* ACTION ITEM
Give the data again exactly, stopping after the "Contact Us (823, 84)" line.

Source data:
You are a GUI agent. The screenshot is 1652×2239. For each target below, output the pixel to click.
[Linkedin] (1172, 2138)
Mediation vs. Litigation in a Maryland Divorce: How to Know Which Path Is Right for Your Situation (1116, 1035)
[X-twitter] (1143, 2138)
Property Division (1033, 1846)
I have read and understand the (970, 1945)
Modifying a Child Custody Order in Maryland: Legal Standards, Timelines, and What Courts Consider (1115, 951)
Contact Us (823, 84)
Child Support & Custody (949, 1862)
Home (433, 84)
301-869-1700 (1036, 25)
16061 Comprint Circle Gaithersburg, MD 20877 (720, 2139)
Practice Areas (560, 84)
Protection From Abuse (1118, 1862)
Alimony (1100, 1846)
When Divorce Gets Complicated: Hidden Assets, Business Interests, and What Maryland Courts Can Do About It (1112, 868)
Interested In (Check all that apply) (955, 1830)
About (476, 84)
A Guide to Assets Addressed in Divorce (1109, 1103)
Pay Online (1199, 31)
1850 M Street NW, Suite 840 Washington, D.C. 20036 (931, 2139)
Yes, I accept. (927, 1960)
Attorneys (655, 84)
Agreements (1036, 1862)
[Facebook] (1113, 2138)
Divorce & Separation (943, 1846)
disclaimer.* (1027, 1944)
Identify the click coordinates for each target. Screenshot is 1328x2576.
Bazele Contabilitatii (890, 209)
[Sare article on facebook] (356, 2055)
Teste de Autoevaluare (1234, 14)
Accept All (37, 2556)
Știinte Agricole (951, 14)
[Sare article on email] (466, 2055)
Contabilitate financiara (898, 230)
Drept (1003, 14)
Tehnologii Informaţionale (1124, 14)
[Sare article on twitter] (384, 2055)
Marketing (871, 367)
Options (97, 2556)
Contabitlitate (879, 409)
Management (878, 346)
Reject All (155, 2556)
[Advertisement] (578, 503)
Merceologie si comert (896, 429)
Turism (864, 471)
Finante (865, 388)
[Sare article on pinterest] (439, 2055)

* RESULT OF THIS TASK
You are a GUI agent. The screenshot is 1652×2239. For each target below, output the pixel to click.
[Linkedin] (1172, 2138)
Mediation vs. Litigation in a Maryland Divorce: How to Know Which Path Is Right for Your Situation (1116, 1035)
[X-twitter] (1143, 2138)
Property Division (1033, 1846)
I have read and understand the (970, 1945)
Modifying a Child Custody Order in Maryland: Legal Standards, Timelines, and What Courts Consider (1115, 951)
Contact Us (823, 84)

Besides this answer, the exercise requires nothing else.